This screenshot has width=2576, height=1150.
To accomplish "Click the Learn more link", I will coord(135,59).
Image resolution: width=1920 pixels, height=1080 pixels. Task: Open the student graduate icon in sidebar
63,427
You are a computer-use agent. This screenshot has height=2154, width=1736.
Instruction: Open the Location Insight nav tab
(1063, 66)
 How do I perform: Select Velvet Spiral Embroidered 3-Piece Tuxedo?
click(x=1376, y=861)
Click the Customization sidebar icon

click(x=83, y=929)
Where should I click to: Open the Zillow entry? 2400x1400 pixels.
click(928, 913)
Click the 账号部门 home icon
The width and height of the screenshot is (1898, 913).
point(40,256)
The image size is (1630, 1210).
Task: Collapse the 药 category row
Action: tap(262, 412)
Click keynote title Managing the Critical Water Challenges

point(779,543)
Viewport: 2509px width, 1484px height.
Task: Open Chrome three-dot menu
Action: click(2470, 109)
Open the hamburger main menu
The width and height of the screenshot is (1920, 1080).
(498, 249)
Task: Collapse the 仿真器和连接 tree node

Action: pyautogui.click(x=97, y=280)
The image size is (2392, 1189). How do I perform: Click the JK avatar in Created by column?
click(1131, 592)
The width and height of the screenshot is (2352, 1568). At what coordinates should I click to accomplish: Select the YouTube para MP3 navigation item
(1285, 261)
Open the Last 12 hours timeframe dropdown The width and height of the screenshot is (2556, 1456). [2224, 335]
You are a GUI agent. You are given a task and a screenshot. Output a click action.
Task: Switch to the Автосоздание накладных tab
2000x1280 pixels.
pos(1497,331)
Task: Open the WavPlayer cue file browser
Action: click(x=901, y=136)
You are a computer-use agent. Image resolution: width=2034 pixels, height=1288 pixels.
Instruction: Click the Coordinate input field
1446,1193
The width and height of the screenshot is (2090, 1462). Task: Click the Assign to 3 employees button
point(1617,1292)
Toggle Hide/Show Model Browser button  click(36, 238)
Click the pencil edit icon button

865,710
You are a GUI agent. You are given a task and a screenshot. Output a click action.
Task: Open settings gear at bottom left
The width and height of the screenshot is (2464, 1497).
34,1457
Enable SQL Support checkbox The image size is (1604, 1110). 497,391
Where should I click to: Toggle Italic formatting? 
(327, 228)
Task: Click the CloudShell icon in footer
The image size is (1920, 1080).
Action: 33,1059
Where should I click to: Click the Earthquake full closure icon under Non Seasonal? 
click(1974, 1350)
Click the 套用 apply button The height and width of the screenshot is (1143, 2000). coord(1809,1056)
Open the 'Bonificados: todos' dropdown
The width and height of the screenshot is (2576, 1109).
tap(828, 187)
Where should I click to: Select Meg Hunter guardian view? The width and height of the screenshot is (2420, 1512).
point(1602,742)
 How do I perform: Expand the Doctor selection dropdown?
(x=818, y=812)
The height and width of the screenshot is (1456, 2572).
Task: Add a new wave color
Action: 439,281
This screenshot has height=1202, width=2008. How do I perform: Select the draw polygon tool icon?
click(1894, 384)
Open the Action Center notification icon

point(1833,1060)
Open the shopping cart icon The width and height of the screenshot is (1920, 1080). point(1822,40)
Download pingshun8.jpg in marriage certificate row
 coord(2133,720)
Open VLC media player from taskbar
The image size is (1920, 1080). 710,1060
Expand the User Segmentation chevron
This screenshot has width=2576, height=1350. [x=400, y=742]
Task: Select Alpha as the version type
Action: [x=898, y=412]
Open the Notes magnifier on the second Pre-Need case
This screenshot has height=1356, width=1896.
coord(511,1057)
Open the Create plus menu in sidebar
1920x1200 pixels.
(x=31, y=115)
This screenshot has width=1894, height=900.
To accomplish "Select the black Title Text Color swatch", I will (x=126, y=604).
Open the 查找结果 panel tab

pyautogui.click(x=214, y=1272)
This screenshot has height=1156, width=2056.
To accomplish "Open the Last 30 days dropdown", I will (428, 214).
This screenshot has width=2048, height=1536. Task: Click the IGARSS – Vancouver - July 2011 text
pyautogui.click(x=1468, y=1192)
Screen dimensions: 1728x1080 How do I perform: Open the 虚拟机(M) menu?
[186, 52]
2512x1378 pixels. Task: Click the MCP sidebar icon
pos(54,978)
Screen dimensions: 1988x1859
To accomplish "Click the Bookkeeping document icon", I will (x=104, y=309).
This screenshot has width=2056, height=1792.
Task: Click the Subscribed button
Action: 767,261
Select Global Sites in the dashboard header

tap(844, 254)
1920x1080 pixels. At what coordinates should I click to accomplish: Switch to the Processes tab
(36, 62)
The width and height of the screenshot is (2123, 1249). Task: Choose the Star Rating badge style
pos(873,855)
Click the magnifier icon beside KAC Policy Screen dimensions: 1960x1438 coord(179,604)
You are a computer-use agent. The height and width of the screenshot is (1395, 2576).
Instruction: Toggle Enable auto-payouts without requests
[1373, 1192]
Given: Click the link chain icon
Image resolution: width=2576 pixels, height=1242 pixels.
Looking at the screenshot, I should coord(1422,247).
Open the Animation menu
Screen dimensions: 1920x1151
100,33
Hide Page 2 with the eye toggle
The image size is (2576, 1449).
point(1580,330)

◆ ABOUT THIS TASK:
All of the material shown above should be written out exactly.

◆ RESULT FOR THIS EXERCISE:
This screenshot has width=2576, height=1150.
To accomplish "Click the Learn more link", I will coord(135,59).
Image resolution: width=1920 pixels, height=1080 pixels. Task: Open the student graduate icon in sidebar
63,427
You are a computer-use agent. This screenshot has height=2154, width=1736.
Instruction: Open the Location Insight nav tab
(1063, 66)
 How do I perform: Select Velvet Spiral Embroidered 3-Piece Tuxedo?
click(x=1376, y=861)
Click the Customization sidebar icon

click(x=83, y=929)
Where should I click to: Open the Zillow entry? 2400x1400 pixels.
click(928, 913)
Click the 账号部门 home icon
The width and height of the screenshot is (1898, 913).
point(40,256)
The image size is (1630, 1210).
Task: Collapse the 药 category row
Action: tap(262, 412)
Click keynote title Managing the Critical Water Challenges

point(779,543)
Viewport: 2509px width, 1484px height.
Task: Open Chrome three-dot menu
Action: click(2470, 109)
Open the hamburger main menu
The width and height of the screenshot is (1920, 1080).
(498, 249)
Task: Collapse the 仿真器和连接 tree node

Action: pyautogui.click(x=97, y=280)
The image size is (2392, 1189). How do I perform: Click the JK avatar in Created by column?
click(1131, 592)
The width and height of the screenshot is (2352, 1568). At what coordinates should I click to accomplish: Select the YouTube para MP3 navigation item
(1285, 261)
Open the Last 12 hours timeframe dropdown The width and height of the screenshot is (2556, 1456). [2224, 335]
You are a GUI agent. You are given a task and a screenshot. Output a click action.
Task: Switch to the Автосоздание накладных tab
2000x1280 pixels.
pos(1497,331)
Task: Open the WavPlayer cue file browser
Action: click(x=901, y=136)
You are a computer-use agent. Image resolution: width=2034 pixels, height=1288 pixels.
Instruction: Click the Coordinate input field
1446,1193
The width and height of the screenshot is (2090, 1462). Task: Click the Assign to 3 employees button
point(1617,1292)
Toggle Hide/Show Model Browser button  click(36, 238)
Click the pencil edit icon button

865,710
You are a GUI agent. You are given a task and a screenshot. Output a click action.
Task: Open settings gear at bottom left
The width and height of the screenshot is (2464, 1497).
34,1457
Enable SQL Support checkbox The image size is (1604, 1110). 497,391
Where should I click to: Toggle Italic formatting? 
(327, 228)
Task: Click the CloudShell icon in footer
The image size is (1920, 1080).
Action: 33,1059
Where should I click to: Click the Earthquake full closure icon under Non Seasonal? 
click(1974, 1350)
Click the 套用 apply button The height and width of the screenshot is (1143, 2000). coord(1809,1056)
Open the 'Bonificados: todos' dropdown
The width and height of the screenshot is (2576, 1109).
tap(828, 187)
Where should I click to: Select Meg Hunter guardian view? The width and height of the screenshot is (2420, 1512).
point(1602,742)
 How do I perform: Expand the Doctor selection dropdown?
(x=818, y=812)
The height and width of the screenshot is (1456, 2572).
Task: Add a new wave color
Action: 439,281
This screenshot has height=1202, width=2008. How do I perform: Select the draw polygon tool icon?
click(1894, 384)
Open the Action Center notification icon

point(1833,1060)
Open the shopping cart icon The width and height of the screenshot is (1920, 1080). point(1822,40)
Download pingshun8.jpg in marriage certificate row
 coord(2133,720)
Open VLC media player from taskbar
The image size is (1920, 1080). 710,1060
Expand the User Segmentation chevron
This screenshot has width=2576, height=1350. [x=400, y=742]
Task: Select Alpha as the version type
Action: [x=898, y=412]
Open the Notes magnifier on the second Pre-Need case
This screenshot has height=1356, width=1896.
coord(511,1057)
Open the Create plus menu in sidebar
1920x1200 pixels.
(x=31, y=115)
This screenshot has width=1894, height=900.
To accomplish "Select the black Title Text Color swatch", I will (x=126, y=604).
Open the 查找结果 panel tab

pyautogui.click(x=214, y=1272)
This screenshot has height=1156, width=2056.
To accomplish "Open the Last 30 days dropdown", I will (428, 214).
This screenshot has width=2048, height=1536. Task: Click the IGARSS – Vancouver - July 2011 text
pyautogui.click(x=1468, y=1192)
Screen dimensions: 1728x1080 How do I perform: Open the 虚拟机(M) menu?
[186, 52]
2512x1378 pixels. Task: Click the MCP sidebar icon
pos(54,978)
Screen dimensions: 1988x1859
To accomplish "Click the Bookkeeping document icon", I will (x=104, y=309).
This screenshot has width=2056, height=1792.
Task: Click the Subscribed button
Action: 767,261
Select Global Sites in the dashboard header

tap(844, 254)
1920x1080 pixels. At what coordinates should I click to accomplish: Switch to the Processes tab
(36, 62)
The width and height of the screenshot is (2123, 1249). Task: Choose the Star Rating badge style
pos(873,855)
Click the magnifier icon beside KAC Policy Screen dimensions: 1960x1438 coord(179,604)
You are a computer-use agent. The height and width of the screenshot is (1395, 2576).
Instruction: Toggle Enable auto-payouts without requests
[1373, 1192]
Given: Click the link chain icon
Image resolution: width=2576 pixels, height=1242 pixels.
Looking at the screenshot, I should coord(1422,247).
Open the Animation menu
Screen dimensions: 1920x1151
100,33
Hide Page 2 with the eye toggle
The image size is (2576, 1449).
point(1580,330)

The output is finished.